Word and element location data

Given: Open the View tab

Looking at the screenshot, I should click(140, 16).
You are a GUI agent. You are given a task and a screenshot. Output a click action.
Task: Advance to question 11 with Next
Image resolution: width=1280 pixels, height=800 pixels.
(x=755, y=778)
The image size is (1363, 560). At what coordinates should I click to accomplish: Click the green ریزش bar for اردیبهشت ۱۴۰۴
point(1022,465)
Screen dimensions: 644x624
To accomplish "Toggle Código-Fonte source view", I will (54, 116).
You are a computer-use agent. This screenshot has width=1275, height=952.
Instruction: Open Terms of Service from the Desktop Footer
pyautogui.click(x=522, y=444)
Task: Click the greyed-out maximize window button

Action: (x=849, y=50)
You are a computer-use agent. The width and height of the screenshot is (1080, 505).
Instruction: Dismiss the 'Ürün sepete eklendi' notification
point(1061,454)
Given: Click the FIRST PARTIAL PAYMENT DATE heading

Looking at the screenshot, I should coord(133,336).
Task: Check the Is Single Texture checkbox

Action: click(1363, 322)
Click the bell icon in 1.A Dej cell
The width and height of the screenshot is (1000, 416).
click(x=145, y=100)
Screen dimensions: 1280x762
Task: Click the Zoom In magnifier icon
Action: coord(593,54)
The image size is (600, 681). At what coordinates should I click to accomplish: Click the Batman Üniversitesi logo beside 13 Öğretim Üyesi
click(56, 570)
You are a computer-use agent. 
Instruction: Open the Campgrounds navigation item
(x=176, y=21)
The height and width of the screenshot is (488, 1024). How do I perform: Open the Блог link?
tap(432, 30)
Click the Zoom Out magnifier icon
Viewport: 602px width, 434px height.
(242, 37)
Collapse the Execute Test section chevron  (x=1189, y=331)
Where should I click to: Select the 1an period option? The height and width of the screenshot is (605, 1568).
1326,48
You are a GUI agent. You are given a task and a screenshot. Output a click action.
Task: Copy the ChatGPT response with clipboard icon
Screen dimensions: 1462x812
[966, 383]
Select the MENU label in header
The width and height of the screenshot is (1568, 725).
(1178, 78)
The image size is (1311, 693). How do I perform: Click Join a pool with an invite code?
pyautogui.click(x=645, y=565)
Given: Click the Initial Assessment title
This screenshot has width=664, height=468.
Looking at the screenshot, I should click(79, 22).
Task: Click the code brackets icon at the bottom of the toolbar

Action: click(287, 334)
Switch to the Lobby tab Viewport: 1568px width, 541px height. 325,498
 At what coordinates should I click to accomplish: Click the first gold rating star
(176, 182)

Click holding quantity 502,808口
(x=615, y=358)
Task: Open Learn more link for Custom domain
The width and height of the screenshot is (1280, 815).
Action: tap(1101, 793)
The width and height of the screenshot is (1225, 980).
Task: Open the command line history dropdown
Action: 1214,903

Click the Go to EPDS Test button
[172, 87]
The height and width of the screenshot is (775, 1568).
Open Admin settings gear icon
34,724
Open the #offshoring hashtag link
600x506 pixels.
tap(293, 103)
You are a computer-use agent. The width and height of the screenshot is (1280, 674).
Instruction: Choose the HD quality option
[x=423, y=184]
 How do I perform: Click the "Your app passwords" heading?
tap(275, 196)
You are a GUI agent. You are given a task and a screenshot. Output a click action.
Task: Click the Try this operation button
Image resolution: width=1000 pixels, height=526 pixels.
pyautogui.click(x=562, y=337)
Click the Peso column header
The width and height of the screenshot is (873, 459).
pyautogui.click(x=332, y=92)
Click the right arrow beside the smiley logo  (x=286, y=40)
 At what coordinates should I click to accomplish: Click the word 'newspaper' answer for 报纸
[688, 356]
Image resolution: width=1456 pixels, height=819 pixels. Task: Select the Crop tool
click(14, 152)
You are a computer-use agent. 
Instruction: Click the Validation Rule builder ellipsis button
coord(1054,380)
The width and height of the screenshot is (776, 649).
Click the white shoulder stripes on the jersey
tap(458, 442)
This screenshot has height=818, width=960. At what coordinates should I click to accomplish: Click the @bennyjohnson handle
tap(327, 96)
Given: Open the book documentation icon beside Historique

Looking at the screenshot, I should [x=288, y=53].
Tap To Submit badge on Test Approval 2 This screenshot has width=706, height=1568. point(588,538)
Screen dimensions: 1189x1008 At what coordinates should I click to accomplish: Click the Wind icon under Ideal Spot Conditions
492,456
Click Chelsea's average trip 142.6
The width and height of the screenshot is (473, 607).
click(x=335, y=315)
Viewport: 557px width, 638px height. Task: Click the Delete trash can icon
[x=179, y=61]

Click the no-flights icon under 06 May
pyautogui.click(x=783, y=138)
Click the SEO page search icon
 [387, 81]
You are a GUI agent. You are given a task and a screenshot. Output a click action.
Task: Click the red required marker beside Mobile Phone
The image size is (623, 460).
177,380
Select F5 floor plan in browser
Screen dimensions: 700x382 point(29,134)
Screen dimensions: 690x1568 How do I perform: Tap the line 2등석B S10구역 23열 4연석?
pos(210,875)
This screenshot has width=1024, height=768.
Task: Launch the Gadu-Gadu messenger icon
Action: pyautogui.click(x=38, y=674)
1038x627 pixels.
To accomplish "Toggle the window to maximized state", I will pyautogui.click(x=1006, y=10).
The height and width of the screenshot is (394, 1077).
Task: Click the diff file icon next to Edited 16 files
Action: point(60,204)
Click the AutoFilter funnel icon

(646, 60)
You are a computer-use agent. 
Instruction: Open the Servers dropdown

### Objective
Extract all of the records above line for line, keeping every character unchanged.

### Answer for the task
Given: Open the View tab

Looking at the screenshot, I should click(140, 16).
You are a GUI agent. You are given a task and a screenshot. Output a click action.
Task: Advance to question 11 with Next
Image resolution: width=1280 pixels, height=800 pixels.
(x=755, y=778)
The image size is (1363, 560). At what coordinates should I click to accomplish: Click the green ریزش bar for اردیبهشت ۱۴۰۴
point(1022,465)
Screen dimensions: 644x624
To accomplish "Toggle Código-Fonte source view", I will (54, 116).
You are a computer-use agent. This screenshot has width=1275, height=952.
Instruction: Open Terms of Service from the Desktop Footer
pyautogui.click(x=522, y=444)
Task: Click the greyed-out maximize window button

Action: (x=849, y=50)
You are a computer-use agent. The width and height of the screenshot is (1080, 505).
Instruction: Dismiss the 'Ürün sepete eklendi' notification
point(1061,454)
Given: Click the FIRST PARTIAL PAYMENT DATE heading

Looking at the screenshot, I should coord(133,336).
Task: Check the Is Single Texture checkbox

Action: click(1363, 322)
Click the bell icon in 1.A Dej cell
The width and height of the screenshot is (1000, 416).
click(x=145, y=100)
Screen dimensions: 1280x762
Task: Click the Zoom In magnifier icon
Action: coord(593,54)
The image size is (600, 681). At what coordinates should I click to accomplish: Click the Batman Üniversitesi logo beside 13 Öğretim Üyesi
click(56, 570)
You are a computer-use agent. 
Instruction: Open the Campgrounds navigation item
(x=176, y=21)
The height and width of the screenshot is (488, 1024). How do I perform: Open the Блог link?
tap(432, 30)
Click the Zoom Out magnifier icon
Viewport: 602px width, 434px height.
(242, 37)
Collapse the Execute Test section chevron  (x=1189, y=331)
Where should I click to: Select the 1an period option? The height and width of the screenshot is (605, 1568).
1326,48
You are a GUI agent. You are given a task and a screenshot. Output a click action.
Task: Copy the ChatGPT response with clipboard icon
Screen dimensions: 1462x812
[966, 383]
Select the MENU label in header
The width and height of the screenshot is (1568, 725).
(1178, 78)
The image size is (1311, 693). How do I perform: Click Join a pool with an invite code?
pyautogui.click(x=645, y=565)
Given: Click the Initial Assessment title
This screenshot has width=664, height=468.
Looking at the screenshot, I should click(79, 22).
Task: Click the code brackets icon at the bottom of the toolbar

Action: click(287, 334)
Switch to the Lobby tab Viewport: 1568px width, 541px height. 325,498
 At what coordinates should I click to accomplish: Click the first gold rating star
(176, 182)

Click holding quantity 502,808口
(x=615, y=358)
Task: Open Learn more link for Custom domain
The width and height of the screenshot is (1280, 815).
Action: tap(1101, 793)
The width and height of the screenshot is (1225, 980).
Task: Open the command line history dropdown
Action: 1214,903

Click the Go to EPDS Test button
[172, 87]
The height and width of the screenshot is (775, 1568).
Open Admin settings gear icon
34,724
Open the #offshoring hashtag link
600x506 pixels.
tap(293, 103)
You are a computer-use agent. The width and height of the screenshot is (1280, 674).
Instruction: Choose the HD quality option
[x=423, y=184]
 How do I perform: Click the "Your app passwords" heading?
tap(275, 196)
You are a GUI agent. You are given a task and a screenshot. Output a click action.
Task: Click the Try this operation button
Image resolution: width=1000 pixels, height=526 pixels.
pyautogui.click(x=562, y=337)
Click the Peso column header
The width and height of the screenshot is (873, 459).
pyautogui.click(x=332, y=92)
Click the right arrow beside the smiley logo  (x=286, y=40)
 At what coordinates should I click to accomplish: Click the word 'newspaper' answer for 报纸
[688, 356]
Image resolution: width=1456 pixels, height=819 pixels. Task: Select the Crop tool
click(14, 152)
You are a computer-use agent. 
Instruction: Click the Validation Rule builder ellipsis button
coord(1054,380)
The width and height of the screenshot is (776, 649).
Click the white shoulder stripes on the jersey
tap(458, 442)
This screenshot has height=818, width=960. At what coordinates should I click to accomplish: Click the @bennyjohnson handle
tap(327, 96)
Given: Open the book documentation icon beside Historique

Looking at the screenshot, I should [x=288, y=53].
Tap To Submit badge on Test Approval 2 This screenshot has width=706, height=1568. point(588,538)
Screen dimensions: 1189x1008 At what coordinates should I click to accomplish: Click the Wind icon under Ideal Spot Conditions
492,456
Click Chelsea's average trip 142.6
The width and height of the screenshot is (473, 607).
click(x=335, y=315)
Viewport: 557px width, 638px height. Task: Click the Delete trash can icon
[x=179, y=61]

Click the no-flights icon under 06 May
pyautogui.click(x=783, y=138)
Click the SEO page search icon
 [387, 81]
You are a GUI agent. You are given a task and a screenshot. Output a click action.
Task: Click the red required marker beside Mobile Phone
The image size is (623, 460).
177,380
Select F5 floor plan in browser
Screen dimensions: 700x382 point(29,134)
Screen dimensions: 690x1568 How do I perform: Tap the line 2등석B S10구역 23열 4연석?
pos(210,875)
This screenshot has width=1024, height=768.
Task: Launch the Gadu-Gadu messenger icon
Action: pyautogui.click(x=38, y=674)
1038x627 pixels.
To accomplish "Toggle the window to maximized state", I will pyautogui.click(x=1006, y=10).
The height and width of the screenshot is (394, 1077).
Task: Click the diff file icon next to Edited 16 files
Action: point(60,204)
Click the AutoFilter funnel icon

(646, 60)
You are a computer-use agent. 
Instruction: Open the Servers dropdown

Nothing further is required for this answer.